Frame rate too high = judder! How to force only 75 frames???

Hello from Germany.

I have an unusual problem. I worked hard in the last weeks to optimize the performance of my demo scene to get 75 frames. Now I was nearly successfull - the judder is nearly gone. But now, in some areas of the scene (I'm flying through) the performance is too good - I get frame rates up to 100 and above. Equal to a frame rate below 75, the Rift reacts with judder. So my question:

How can I force Unity or the Rift (or the Nvidia GPU) to show only 75 frames, even if there is enough performance to do more???

Thanks in advance!

Greets, Gunair

3 Replies

Replies have been turned off for this discussion
  • Proton's avatar
    Proton
    Honored Guest
    I get best results in DX11
    Edit > Project Settings > Player
    > Other Settings
    > Use Direct3D 11

    The Oculus driver seems to handle VSync. So you can use code like this to turn it on and off:
                     if (OVRDevice.HMD != null) {
    uint caps = OVRDevice.HMD.GetEnabledCaps();
    if (!useVsync)
    caps |= (uint)OVR.ovrHmdCaps.ovrHmdCap_NoVSync;
    else
    caps &= ~(uint)OVR.ovrHmdCaps.ovrHmdCap_NoVSync;

    OVRDevice.HMD.SetEnabledCaps(caps);
    }


    In DX9 mode, you could try going into:
    Edit > Project Settings > Quality
    Then for each Quality level you use, change VSync Count to Every VBlank. I think DX11 ignores it, not sure if DX9 uses it.
  • DX9 doesn't ignore the vsync, I had a weird problem with the frame rate being too high in directx9 it would get so hign in some cases (300fps) that it would throw off the Time.deltatime based calcualtions. I put the vblank every frame option on and it solved the problem.
  • "Proton" wrote:
    I get best results in DX11
    Edit > Project Settings > Player
    > Other Settings
    > Use Direct3D 11

    The Oculus driver seems to handle VSync. So you can use code like this to turn it on and off:
                     if (OVRDevice.HMD != null) {
    uint caps = OVRDevice.HMD.GetEnabledCaps();
    if (!useVsync)
    caps |= (uint)OVR.ovrHmdCaps.ovrHmdCap_NoVSync;
    else
    caps &= ~(uint)OVR.ovrHmdCaps.ovrHmdCap_NoVSync;

    OVRDevice.HMD.SetEnabledCaps(caps);
    }



    Thank you Proton! You've saved me twice in one day with these tips. Really appreciate it.

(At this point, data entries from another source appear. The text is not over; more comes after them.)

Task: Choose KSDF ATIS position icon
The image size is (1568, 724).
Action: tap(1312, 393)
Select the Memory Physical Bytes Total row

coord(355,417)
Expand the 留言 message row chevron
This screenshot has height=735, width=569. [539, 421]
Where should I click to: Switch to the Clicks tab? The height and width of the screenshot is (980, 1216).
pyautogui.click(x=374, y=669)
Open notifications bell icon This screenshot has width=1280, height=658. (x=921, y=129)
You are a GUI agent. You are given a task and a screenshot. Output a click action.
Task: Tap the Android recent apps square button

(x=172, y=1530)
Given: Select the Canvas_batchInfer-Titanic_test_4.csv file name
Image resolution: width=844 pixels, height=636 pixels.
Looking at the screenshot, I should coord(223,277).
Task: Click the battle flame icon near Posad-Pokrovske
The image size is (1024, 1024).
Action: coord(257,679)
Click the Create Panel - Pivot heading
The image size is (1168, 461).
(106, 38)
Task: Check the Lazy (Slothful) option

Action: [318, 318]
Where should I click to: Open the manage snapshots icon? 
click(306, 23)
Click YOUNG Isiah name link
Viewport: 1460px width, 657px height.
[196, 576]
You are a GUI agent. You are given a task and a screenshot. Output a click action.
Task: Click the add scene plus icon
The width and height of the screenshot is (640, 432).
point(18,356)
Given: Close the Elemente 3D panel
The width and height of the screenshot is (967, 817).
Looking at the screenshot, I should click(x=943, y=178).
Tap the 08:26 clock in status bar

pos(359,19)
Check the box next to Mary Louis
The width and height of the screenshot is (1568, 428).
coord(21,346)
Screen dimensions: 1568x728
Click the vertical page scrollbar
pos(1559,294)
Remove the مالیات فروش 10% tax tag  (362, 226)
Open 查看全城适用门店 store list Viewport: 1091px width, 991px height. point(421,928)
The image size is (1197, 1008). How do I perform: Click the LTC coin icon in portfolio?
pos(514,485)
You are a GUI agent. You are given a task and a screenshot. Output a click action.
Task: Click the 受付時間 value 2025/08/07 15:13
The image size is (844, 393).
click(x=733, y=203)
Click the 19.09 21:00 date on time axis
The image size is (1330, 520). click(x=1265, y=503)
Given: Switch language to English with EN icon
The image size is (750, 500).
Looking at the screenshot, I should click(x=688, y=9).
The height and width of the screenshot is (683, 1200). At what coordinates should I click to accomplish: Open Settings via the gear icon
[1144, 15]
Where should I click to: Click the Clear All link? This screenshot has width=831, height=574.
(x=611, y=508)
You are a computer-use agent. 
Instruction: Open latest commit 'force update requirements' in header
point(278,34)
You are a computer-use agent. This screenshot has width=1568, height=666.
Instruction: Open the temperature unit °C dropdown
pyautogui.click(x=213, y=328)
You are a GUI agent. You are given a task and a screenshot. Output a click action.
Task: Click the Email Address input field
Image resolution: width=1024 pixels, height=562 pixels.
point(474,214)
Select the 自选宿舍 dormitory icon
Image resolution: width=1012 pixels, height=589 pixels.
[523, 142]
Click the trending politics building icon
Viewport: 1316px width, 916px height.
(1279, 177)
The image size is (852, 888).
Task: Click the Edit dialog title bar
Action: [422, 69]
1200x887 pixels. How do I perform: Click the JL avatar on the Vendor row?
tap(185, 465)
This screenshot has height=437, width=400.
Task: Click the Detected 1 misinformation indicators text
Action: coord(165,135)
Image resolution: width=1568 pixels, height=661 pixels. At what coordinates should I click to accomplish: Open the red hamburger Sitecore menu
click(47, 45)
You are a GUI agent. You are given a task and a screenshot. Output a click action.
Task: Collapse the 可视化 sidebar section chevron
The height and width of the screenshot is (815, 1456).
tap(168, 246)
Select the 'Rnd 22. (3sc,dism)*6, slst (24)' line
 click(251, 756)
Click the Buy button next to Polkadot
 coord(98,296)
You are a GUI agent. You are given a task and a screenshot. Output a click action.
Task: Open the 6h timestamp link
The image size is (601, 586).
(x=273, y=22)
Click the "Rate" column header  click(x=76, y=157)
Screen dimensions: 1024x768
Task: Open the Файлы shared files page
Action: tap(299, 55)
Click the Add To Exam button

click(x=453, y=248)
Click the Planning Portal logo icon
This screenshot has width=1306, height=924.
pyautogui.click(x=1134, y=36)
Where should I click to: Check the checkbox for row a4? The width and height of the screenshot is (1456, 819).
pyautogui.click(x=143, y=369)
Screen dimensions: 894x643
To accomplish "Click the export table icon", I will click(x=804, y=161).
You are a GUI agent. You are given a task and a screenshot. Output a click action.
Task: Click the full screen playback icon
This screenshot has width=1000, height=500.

    When I use the above Unity loses its mind. I've probably implemented it incorrectly, but curious as to how it should be used as I'm not familiar with C#. Right now I'm defining a public class and using this in the start area, but that isn't working for me.

    And can confirm with Molton that DX9 requires every VBlank as well for best performance.